GASTON: My question is: We have seen colonialism for centuries and centuries with France, Belgium, all these countries that have just raped every other country of the world, including United States, but what I'd like to have you address is, do you see any role for these reparations that people are beginning to talk about now? Isn't that just—it's almost a superficial, hypocritical kind of thing to talk about reparations?
CHUA: I think that hypocrisy is rampant and so maybe this is a cynical thing to say. I think that, whatever the reasons that you make big payments to disadvantaged groups, formerly disadvantaged groups, or build the hospitals and the schools for P.R. purposes, I would take any of those benefits—unless they are just a substitute for something else, to cover something else up and that's always the concern. Are we going to give AIDS relief to Africa, so that we can really…? So, for me, that's the question. It's not the actual reparations themselves. I think any transfers of generosity…. I sort of end the book saying that maybe they don't solve the problem, but acts of generosity—I don't see how they could possibly hurt. Acts of humility and generosity—I just don't see how it could hurt. But whether it's a subterfuge for something else or distracts attention is a very real problem.
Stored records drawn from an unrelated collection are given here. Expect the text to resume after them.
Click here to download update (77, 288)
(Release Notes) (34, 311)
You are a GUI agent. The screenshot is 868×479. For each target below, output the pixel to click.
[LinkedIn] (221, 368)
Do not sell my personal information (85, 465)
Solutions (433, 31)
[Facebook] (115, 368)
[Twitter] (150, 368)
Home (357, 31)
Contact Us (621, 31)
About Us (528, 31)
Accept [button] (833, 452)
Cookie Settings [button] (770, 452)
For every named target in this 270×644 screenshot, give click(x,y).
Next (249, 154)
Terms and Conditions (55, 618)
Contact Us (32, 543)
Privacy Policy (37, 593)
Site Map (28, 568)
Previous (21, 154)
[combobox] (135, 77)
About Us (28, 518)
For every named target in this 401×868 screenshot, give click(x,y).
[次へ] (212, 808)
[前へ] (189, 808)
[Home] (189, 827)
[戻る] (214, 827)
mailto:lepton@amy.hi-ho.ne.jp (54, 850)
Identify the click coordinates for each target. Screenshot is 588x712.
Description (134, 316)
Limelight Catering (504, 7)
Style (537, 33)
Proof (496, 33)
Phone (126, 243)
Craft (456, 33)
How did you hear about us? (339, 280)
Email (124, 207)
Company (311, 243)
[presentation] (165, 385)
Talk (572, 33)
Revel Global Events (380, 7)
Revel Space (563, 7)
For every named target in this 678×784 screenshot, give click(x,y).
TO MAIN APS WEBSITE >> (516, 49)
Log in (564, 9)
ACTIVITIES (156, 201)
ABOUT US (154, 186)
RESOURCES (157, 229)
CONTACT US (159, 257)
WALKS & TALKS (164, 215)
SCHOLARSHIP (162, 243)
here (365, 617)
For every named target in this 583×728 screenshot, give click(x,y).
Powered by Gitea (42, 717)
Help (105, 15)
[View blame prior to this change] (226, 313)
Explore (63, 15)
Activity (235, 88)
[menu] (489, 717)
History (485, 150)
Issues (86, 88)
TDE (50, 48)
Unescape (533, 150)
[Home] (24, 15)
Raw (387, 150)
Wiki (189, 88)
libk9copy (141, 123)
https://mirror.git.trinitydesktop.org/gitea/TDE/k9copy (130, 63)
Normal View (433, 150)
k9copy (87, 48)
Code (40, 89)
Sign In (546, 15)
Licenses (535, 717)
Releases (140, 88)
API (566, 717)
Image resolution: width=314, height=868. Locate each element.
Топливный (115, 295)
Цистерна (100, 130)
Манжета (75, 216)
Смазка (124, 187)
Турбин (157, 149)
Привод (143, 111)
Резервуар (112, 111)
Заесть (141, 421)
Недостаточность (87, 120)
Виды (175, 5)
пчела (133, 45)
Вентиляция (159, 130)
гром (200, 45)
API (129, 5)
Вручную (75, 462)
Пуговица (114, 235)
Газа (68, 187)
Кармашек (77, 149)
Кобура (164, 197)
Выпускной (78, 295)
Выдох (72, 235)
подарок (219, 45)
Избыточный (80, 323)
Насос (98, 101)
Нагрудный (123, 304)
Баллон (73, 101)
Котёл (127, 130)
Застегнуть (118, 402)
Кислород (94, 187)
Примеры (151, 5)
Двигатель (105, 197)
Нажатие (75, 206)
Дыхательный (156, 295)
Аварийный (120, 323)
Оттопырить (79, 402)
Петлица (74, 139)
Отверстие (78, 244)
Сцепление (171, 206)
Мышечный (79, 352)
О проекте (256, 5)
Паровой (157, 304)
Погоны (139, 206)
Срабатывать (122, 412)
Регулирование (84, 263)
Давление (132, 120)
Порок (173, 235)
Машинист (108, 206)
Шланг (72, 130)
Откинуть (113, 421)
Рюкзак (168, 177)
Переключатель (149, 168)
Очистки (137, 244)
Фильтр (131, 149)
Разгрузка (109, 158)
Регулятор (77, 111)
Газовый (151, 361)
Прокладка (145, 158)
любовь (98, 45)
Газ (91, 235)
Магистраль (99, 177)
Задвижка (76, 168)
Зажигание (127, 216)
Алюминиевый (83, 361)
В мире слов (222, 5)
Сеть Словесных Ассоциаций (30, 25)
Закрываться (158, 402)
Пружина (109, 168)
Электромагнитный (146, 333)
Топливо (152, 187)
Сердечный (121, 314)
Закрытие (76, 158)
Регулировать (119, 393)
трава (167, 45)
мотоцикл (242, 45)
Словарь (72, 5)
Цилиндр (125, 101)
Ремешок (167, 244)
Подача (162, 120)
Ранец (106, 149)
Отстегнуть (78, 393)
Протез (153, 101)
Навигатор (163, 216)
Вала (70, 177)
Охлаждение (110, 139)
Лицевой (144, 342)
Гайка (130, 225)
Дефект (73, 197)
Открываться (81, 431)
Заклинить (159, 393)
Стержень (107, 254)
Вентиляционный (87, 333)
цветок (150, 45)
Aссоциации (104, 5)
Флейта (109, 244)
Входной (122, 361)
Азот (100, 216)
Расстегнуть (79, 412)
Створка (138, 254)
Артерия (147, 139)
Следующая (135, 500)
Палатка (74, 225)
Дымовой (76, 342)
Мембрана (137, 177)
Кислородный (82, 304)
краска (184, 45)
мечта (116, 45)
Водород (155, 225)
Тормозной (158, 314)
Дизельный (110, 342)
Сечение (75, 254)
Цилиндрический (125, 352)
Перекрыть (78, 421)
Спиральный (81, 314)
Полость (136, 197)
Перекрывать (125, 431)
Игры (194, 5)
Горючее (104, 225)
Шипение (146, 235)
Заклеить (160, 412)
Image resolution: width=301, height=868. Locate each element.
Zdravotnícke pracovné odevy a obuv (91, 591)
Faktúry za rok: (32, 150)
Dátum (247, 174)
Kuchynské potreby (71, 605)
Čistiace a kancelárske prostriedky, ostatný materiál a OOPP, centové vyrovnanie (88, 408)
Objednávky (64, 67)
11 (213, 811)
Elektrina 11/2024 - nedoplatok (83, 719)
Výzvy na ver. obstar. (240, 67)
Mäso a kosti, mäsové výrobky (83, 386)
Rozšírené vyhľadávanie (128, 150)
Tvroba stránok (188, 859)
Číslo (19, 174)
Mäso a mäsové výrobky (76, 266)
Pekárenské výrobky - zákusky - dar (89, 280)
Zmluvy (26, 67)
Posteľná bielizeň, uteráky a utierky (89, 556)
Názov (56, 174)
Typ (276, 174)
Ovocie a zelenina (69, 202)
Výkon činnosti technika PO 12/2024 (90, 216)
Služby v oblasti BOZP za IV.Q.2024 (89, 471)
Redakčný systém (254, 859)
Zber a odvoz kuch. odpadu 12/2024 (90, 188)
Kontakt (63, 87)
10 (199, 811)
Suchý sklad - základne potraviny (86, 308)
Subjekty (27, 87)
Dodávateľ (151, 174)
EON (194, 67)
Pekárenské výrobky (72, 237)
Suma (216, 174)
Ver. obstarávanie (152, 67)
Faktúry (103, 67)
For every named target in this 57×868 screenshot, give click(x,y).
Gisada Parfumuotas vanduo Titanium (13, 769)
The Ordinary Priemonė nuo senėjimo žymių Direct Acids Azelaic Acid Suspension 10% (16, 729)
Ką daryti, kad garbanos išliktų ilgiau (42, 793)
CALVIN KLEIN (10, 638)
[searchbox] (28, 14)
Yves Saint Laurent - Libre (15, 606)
BARCLAY GOLDSMITH: Barclay Goldsmith, Borderlands Theater in Tucson. I just wanted to thank you very much for your analysis. I just wanted to mention the fact that the Southwest is, in a sense, occupied America in the terms that the war with Mexico brought in a minority of Anglos or white people to run the economy. But, what's even more frightening today, is this huge wall that's being proposed to go along the Mexico border with the United States that's 20 feet high and has tremendous searchlights that will keep people from coming across. But, in a sense, the economy in Mexico, particularly in the borders, is now being run by American runaway factories. And then you have this tremendous issue even it stops wildlife. It's kind of a devastating effect. So, these are some of the things that dovetail right into your analysis.
CHUA: Well, thank you. I had wanted to end on an optimistic note. But I think it's a good point because I think we have choices. I think there are two big paths we can go. One is the analogy of the barbed wire fences. We can build higher and higher walls to protect ourselves more from the people, let them get angrier and angrier. Or, we can reach out—this is what I'm trying to…I think would be a better vision. I do think a lot of Americans share it. I don't know how many. But the other vision is to try to be more cooperative, try to be more participatory, try to view ourselves as part of a larger community. I think why theatre, one of the reasons that—I limit my acceptances, but I really wanted to come to this group. I think that there are common ties that bind people and that would be a much better way to go than the analogy you brought up that's just perfect, higher and higher walls. So, thank you.